--- Start of Data ---

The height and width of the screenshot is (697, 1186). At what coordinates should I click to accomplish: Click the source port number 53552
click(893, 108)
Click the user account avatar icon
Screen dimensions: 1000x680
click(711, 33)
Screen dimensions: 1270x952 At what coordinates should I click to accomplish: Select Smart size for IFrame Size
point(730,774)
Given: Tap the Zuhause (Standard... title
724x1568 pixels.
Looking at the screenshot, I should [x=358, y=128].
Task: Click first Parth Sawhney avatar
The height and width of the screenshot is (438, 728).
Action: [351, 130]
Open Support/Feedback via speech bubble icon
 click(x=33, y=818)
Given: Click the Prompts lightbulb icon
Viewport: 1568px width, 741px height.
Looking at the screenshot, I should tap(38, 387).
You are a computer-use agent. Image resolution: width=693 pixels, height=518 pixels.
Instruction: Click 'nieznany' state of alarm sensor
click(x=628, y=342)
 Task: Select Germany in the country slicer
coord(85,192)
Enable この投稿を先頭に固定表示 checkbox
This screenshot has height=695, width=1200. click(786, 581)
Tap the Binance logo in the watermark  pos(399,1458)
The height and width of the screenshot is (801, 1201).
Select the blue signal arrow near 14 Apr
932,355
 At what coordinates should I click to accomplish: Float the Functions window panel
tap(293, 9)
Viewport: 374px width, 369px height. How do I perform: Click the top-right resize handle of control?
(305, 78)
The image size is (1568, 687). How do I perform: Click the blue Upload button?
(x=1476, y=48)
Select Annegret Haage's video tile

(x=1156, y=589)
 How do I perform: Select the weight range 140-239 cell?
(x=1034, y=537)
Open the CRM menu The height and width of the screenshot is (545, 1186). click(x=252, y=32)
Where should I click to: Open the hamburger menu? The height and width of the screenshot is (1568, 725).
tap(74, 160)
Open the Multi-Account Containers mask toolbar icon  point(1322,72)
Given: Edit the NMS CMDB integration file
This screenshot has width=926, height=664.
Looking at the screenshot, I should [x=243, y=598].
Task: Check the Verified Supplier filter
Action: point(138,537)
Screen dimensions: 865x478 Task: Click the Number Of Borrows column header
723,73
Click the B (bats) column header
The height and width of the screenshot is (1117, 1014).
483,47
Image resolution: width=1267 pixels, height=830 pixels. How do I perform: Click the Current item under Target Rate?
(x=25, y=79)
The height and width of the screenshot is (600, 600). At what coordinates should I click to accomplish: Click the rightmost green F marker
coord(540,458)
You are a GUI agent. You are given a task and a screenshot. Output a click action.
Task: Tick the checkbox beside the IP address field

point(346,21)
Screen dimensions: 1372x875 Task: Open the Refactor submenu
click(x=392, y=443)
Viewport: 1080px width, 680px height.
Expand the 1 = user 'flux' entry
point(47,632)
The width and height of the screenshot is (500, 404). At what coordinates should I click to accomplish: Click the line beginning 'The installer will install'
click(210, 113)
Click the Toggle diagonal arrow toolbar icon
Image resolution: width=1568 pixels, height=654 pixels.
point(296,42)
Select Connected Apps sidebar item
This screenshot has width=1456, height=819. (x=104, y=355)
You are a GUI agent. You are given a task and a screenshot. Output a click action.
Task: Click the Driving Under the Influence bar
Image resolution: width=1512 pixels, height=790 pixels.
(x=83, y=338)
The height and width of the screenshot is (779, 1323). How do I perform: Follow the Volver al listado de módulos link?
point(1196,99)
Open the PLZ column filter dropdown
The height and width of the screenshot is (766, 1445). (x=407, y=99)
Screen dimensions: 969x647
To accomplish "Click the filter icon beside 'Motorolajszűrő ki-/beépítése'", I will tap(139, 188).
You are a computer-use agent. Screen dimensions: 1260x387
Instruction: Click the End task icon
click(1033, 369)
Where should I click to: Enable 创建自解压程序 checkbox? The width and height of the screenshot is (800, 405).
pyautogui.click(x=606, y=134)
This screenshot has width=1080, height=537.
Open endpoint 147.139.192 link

--- End of Data ---

| Aim of the exercise |
Put the data above into a JSON list of strings, one string per line, and leave out the blank lines.

| The result |
[
  "The height and width of the screenshot is (697, 1186). At what coordinates should I click to accomplish: Click the source port number 53552",
  "click(893, 108)",
  "Click the user account avatar icon",
  "Screen dimensions: 1000x680",
  "click(711, 33)",
  "Screen dimensions: 1270x952 At what coordinates should I click to accomplish: Select Smart size for IFrame Size",
  "point(730,774)",
  "Given: Tap the Zuhause (Standard... title",
  "724x1568 pixels.",
  "Looking at the screenshot, I should [x=358, y=128].",
  "Task: Click first Parth Sawhney avatar",
  "The height and width of the screenshot is (438, 728).",
  "Action: [351, 130]",
  "Open Support/Feedback via speech bubble icon",
  " click(x=33, y=818)",
  "Given: Click the Prompts lightbulb icon",
  "Viewport: 1568px width, 741px height.",
  "Looking at the screenshot, I should tap(38, 387).",
  "You are a computer-use agent. Image resolution: width=693 pixels, height=518 pixels.",
  "Instruction: Click 'nieznany' state of alarm sensor",
  "click(x=628, y=342)",
  " Task: Select Germany in the country slicer",
  "coord(85,192)",
  "Enable この投稿を先頭に固定表示 checkbox",
  "This screenshot has height=695, width=1200. click(786, 581)",
  "Tap the Binance logo in the watermark  pos(399,1458)",
  "The height and width of the screenshot is (801, 1201).",
  "Select the blue signal arrow near 14 Apr",
  "932,355",
  " At what coordinates should I click to accomplish: Float the Functions window panel",
  "tap(293, 9)",
  "Viewport: 374px width, 369px height. How do I perform: Click the top-right resize handle of control?",
  "(305, 78)",
  "The image size is (1568, 687). How do I perform: Click the blue Upload button?",
  "(x=1476, y=48)",
  "Select Annegret Haage's video tile",
  "(x=1156, y=589)",
  " How do I perform: Select the weight range 140-239 cell?",
  "(x=1034, y=537)",
  "Open the CRM menu The height and width of the screenshot is (545, 1186). click(x=252, y=32)",
  "Where should I click to: Open the hamburger menu? The height and width of the screenshot is (1568, 725).",
  "tap(74, 160)",
  "Open the Multi-Account Containers mask toolbar icon  point(1322,72)",
  "Given: Edit the NMS CMDB integration file",
  "This screenshot has width=926, height=664.",
  "Looking at the screenshot, I should [x=243, y=598].",
  "Task: Check the Verified Supplier filter",
  "Action: point(138,537)",
  "Screen dimensions: 865x478 Task: Click the Number Of Borrows column header",
  "723,73",
  "Click the B (bats) column header",
  "The height and width of the screenshot is (1117, 1014).",
  "483,47",
  "Image resolution: width=1267 pixels, height=830 pixels. How do I perform: Click the Current item under Target Rate?",
  "(x=25, y=79)",
  "The height and width of the screenshot is (600, 600). At what coordinates should I click to accomplish: Click the rightmost green F marker",
  "coord(540,458)",
  "You are a GUI agent. You are given a task and a screenshot. Output a click action.",
  "Task: Tick the checkbox beside the IP address field",
  "point(346,21)",
  "Screen dimensions: 1372x875 Task: Open the Refactor submenu",
  "click(x=392, y=443)",
  "Viewport: 1080px width, 680px height.",
  "Expand the 1 = user 'flux' entry",
  "point(47,632)",
  "The width and height of the screenshot is (500, 404). At what coordinates should I click to accomplish: Click the line beginning 'The installer will install'",
  "click(210, 113)",
  "Click the Toggle diagonal arrow toolbar icon",
  "Image resolution: width=1568 pixels, height=654 pixels.",
  "point(296,42)",
  "Select Connected Apps sidebar item",
  "This screenshot has width=1456, height=819. (x=104, y=355)",
  "You are a GUI agent. You are given a task and a screenshot. Output a click action.",
  "Task: Click the Driving Under the Influence bar",
  "Image resolution: width=1512 pixels, height=790 pixels.",
  "(x=83, y=338)",
  "The height and width of the screenshot is (779, 1323). How do I perform: Follow the Volver al listado de módulos link?",
  "point(1196,99)",
  "Open the PLZ column filter dropdown",
  "The height and width of the screenshot is (766, 1445). (x=407, y=99)",
  "Screen dimensions: 969x647",
  "To accomplish \"Click the filter icon beside 'Motorolajszűrő ki-/beépítése'\", I will tap(139, 188).",
  "You are a computer-use agent. Screen dimensions: 1260x387",
  "Instruction: Click the End task icon",
  "click(1033, 369)",
  "Where should I click to: Enable 创建自解压程序 checkbox? The width and height of the screenshot is (800, 405).",
  "pyautogui.click(x=606, y=134)",
  "This screenshot has width=1080, height=537.",
  "Open endpoint 147.139.192 link"
]